*Try it*. In the entries below, begin at the line that has "965x603 pixels. At" and stop after the line that has "Image resolution: width=1784"; output those lines exactly, leaving out pictures.

*Input data*.
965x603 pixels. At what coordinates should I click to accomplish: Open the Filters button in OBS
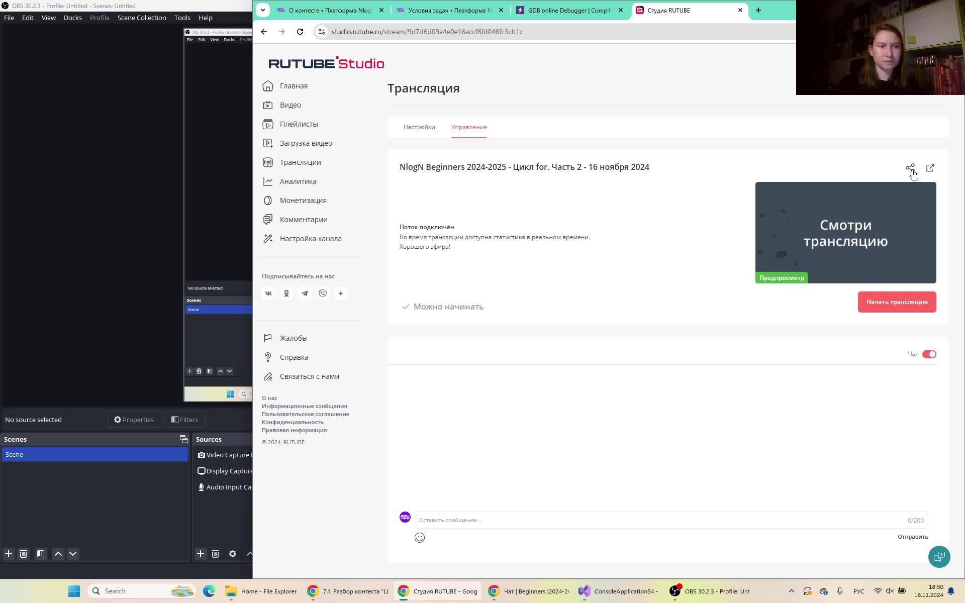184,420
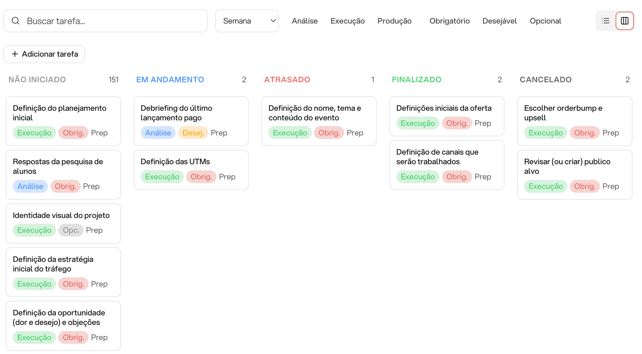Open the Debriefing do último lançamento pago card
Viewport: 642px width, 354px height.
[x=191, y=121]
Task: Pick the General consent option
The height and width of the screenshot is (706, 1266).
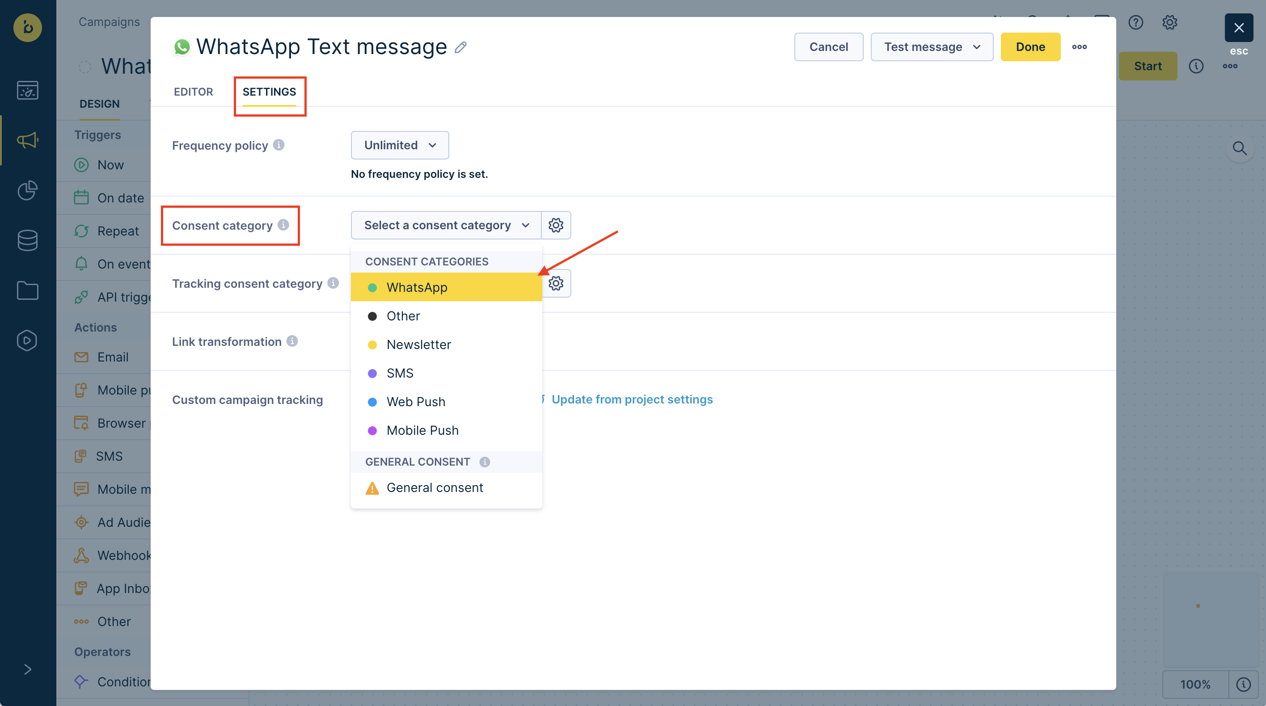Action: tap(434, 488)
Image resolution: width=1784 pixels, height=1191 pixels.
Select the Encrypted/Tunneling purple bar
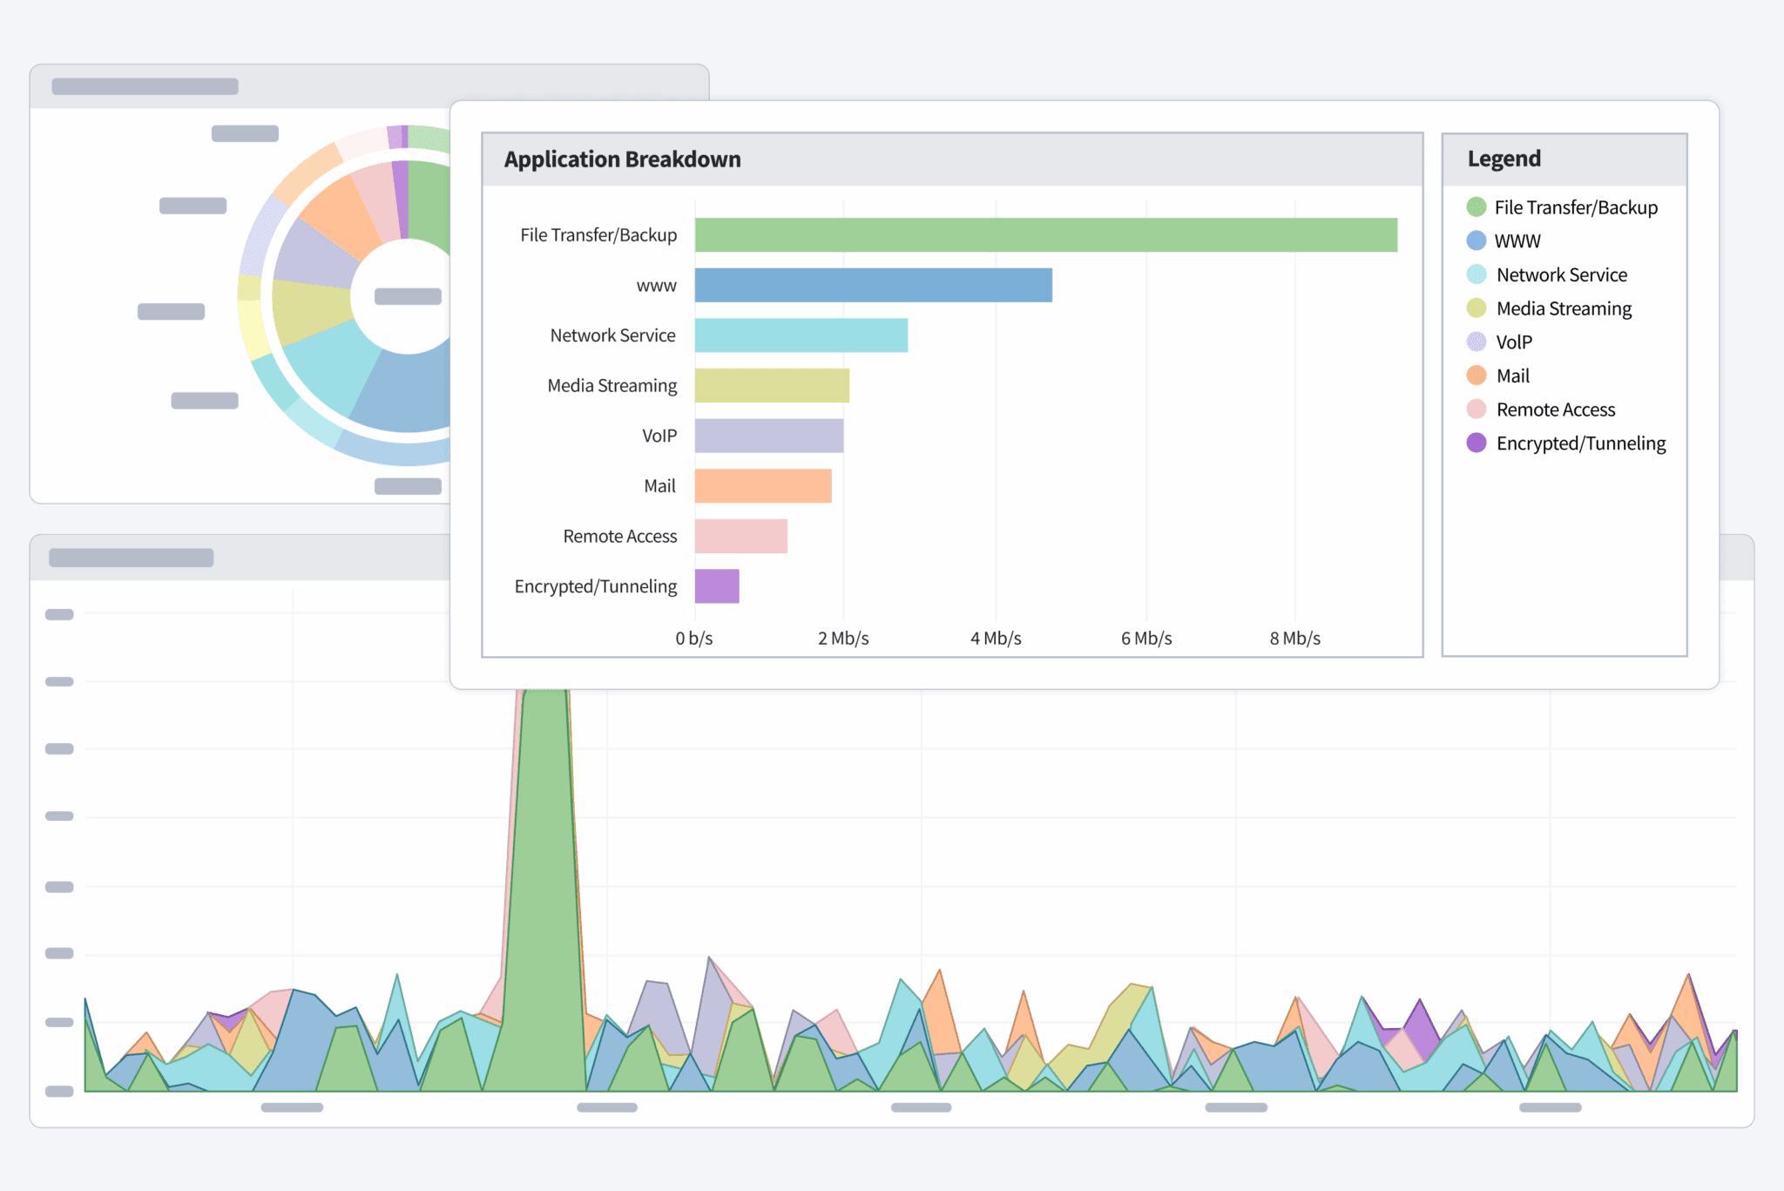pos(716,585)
...
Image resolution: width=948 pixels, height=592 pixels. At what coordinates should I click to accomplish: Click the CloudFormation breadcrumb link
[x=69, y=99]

*Response area*.
965x603 pixels. At what coordinates should I click to accomplish: Open the Filters button in OBS
184,420
Open the Debriefing do último lançamento pago card
Viewport: 642px width, 354px height.
[x=191, y=121]
Task: Pick the General consent option
The height and width of the screenshot is (706, 1266).
Action: tap(434, 488)
Image resolution: width=1784 pixels, height=1191 pixels.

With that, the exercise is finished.